### [What the task asks]
The answer must be an exact printing of every record below, with the pictures omitted.

### [The input]
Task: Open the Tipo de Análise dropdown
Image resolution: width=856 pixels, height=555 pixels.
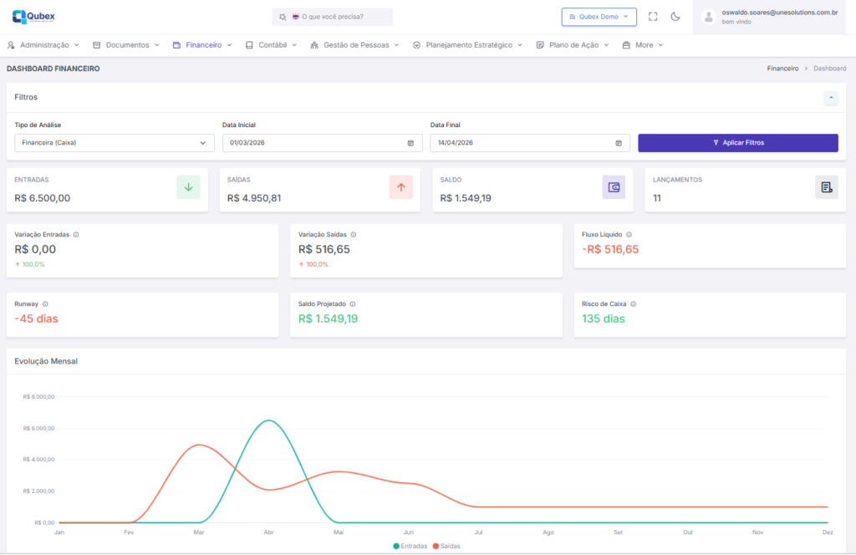Action: pos(114,143)
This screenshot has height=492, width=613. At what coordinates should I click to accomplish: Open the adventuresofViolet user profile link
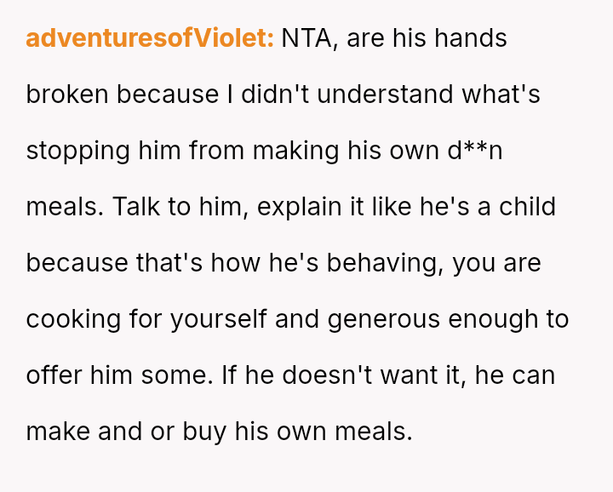149,38
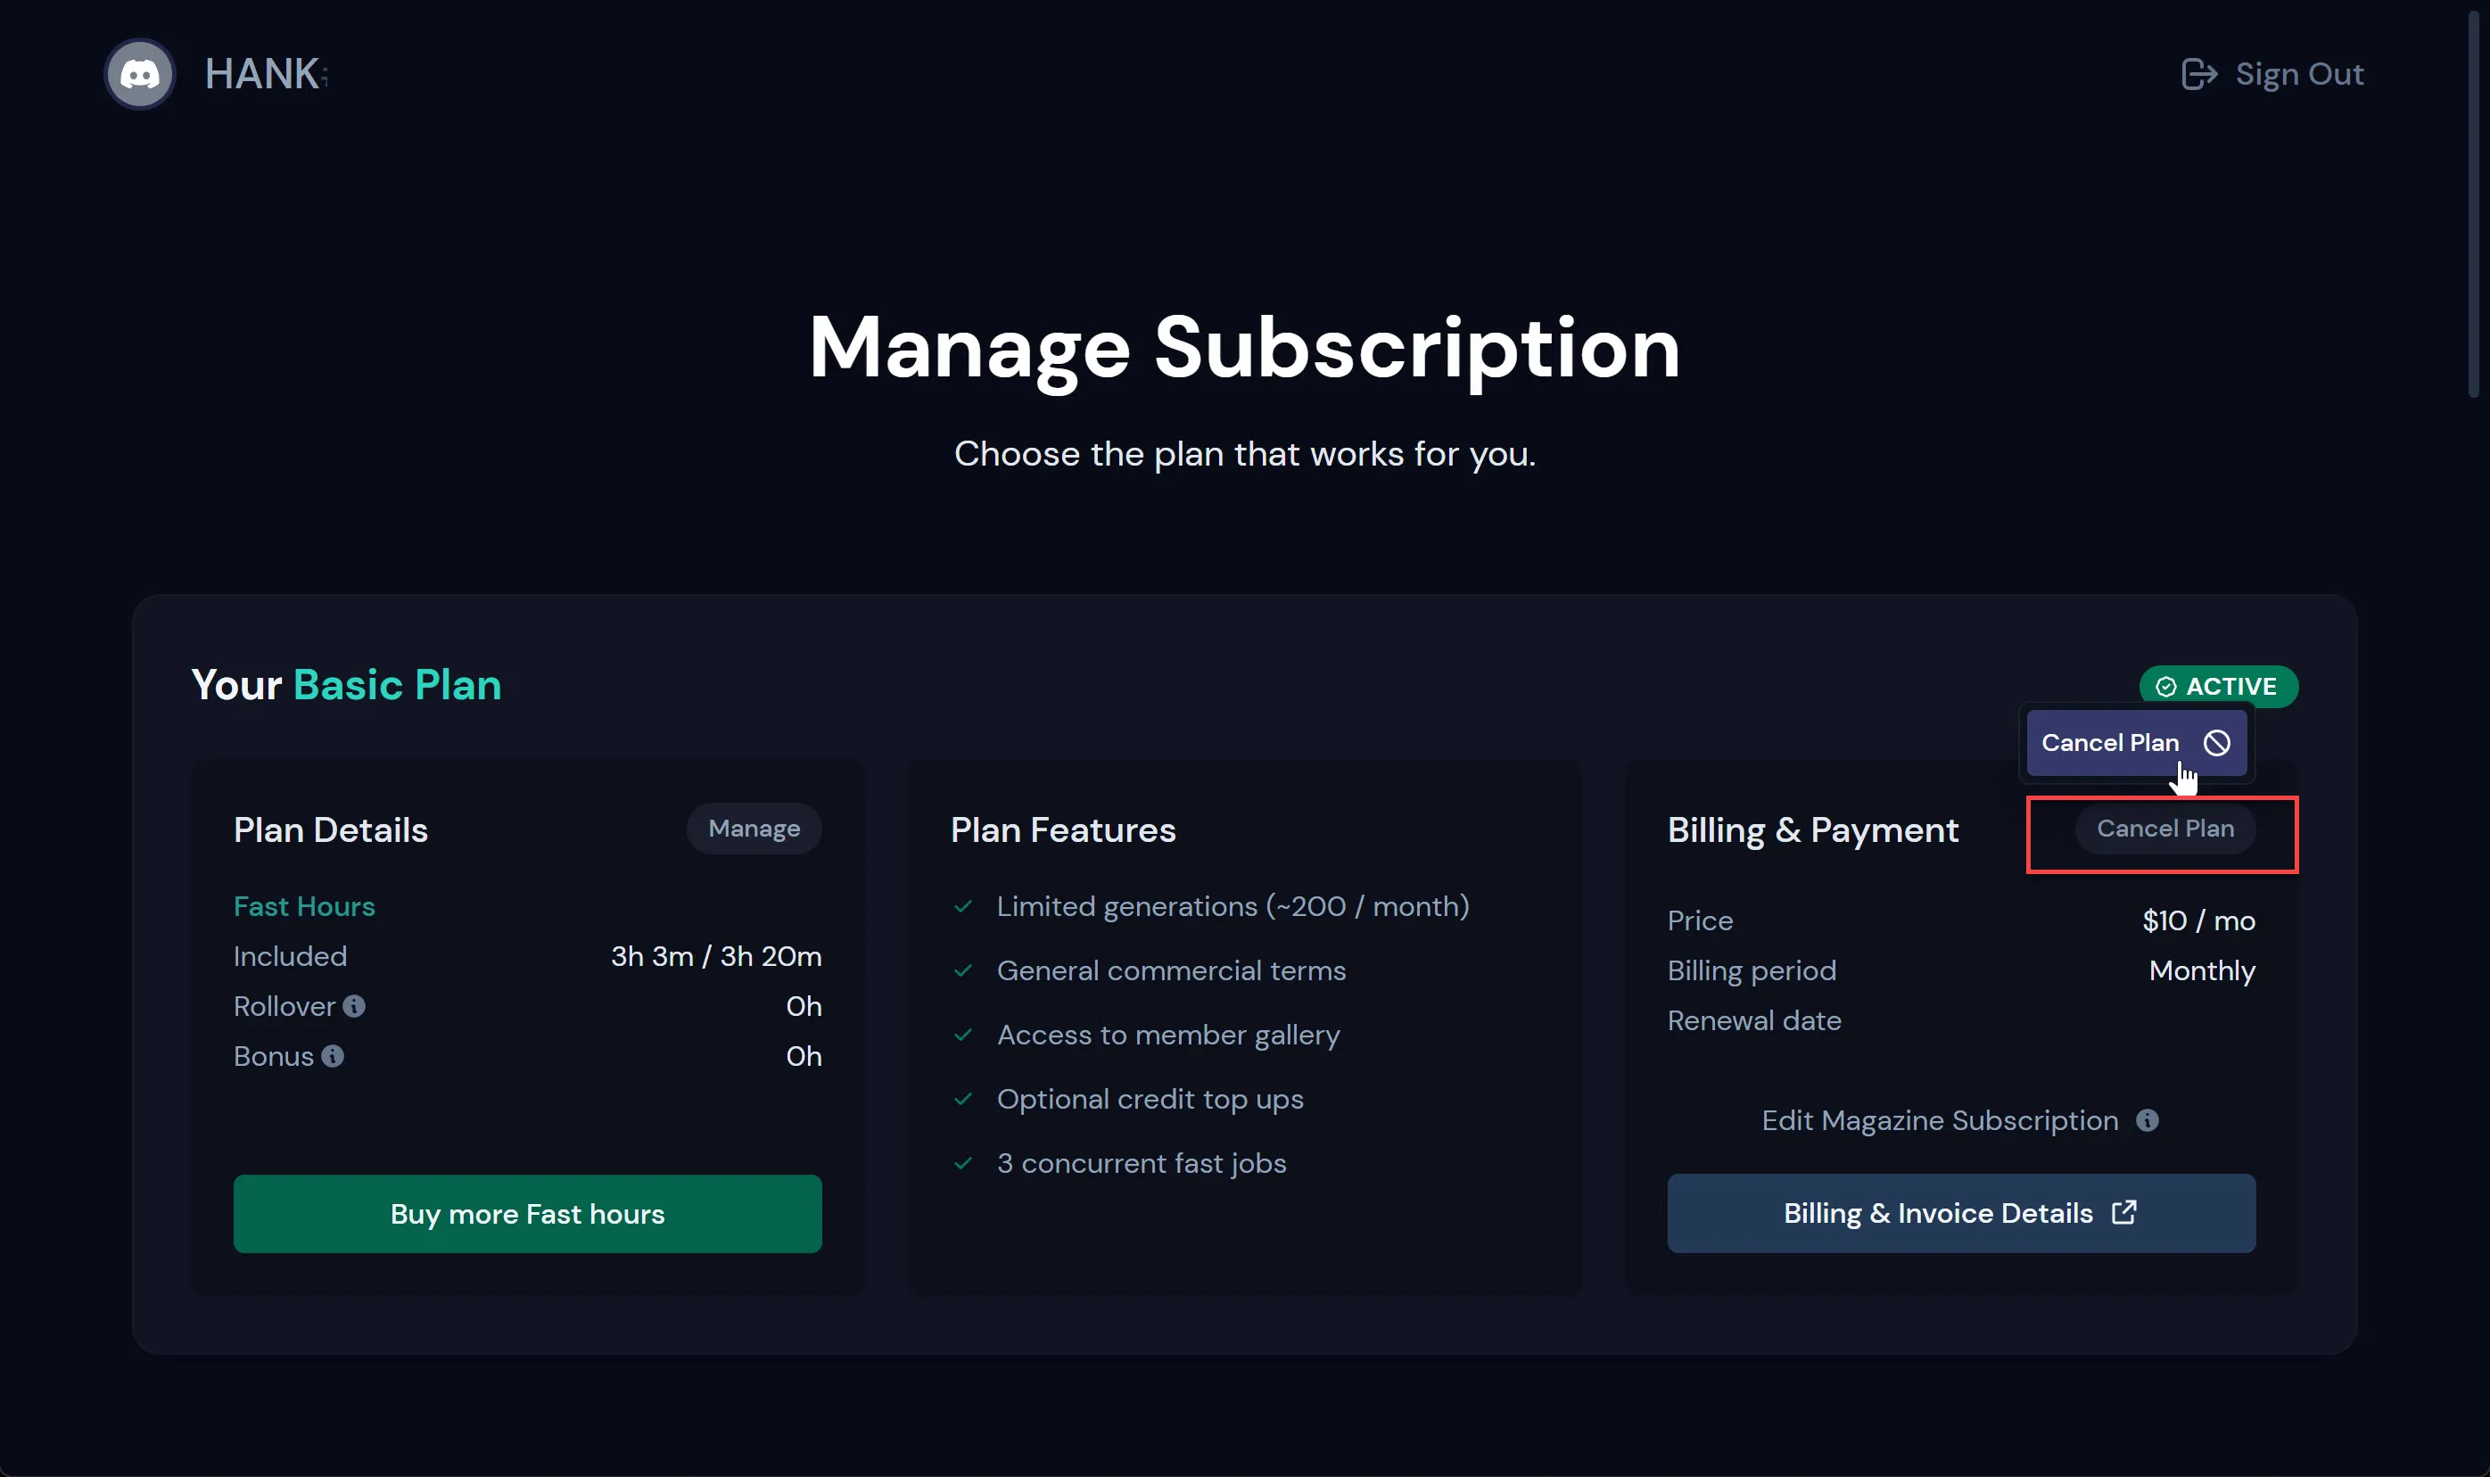Open the Edit Magazine Subscription link

click(x=1939, y=1121)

### [Answer to the exercise]
Task: Open the Tipo de Análise dropdown
Image resolution: width=856 pixels, height=555 pixels.
Action: pos(114,143)
This screenshot has height=492, width=613. At what coordinates should I click to accomplish: Open the adventuresofViolet user profile link
149,38
Open the Edit Magazine Subscription link

click(x=1939, y=1121)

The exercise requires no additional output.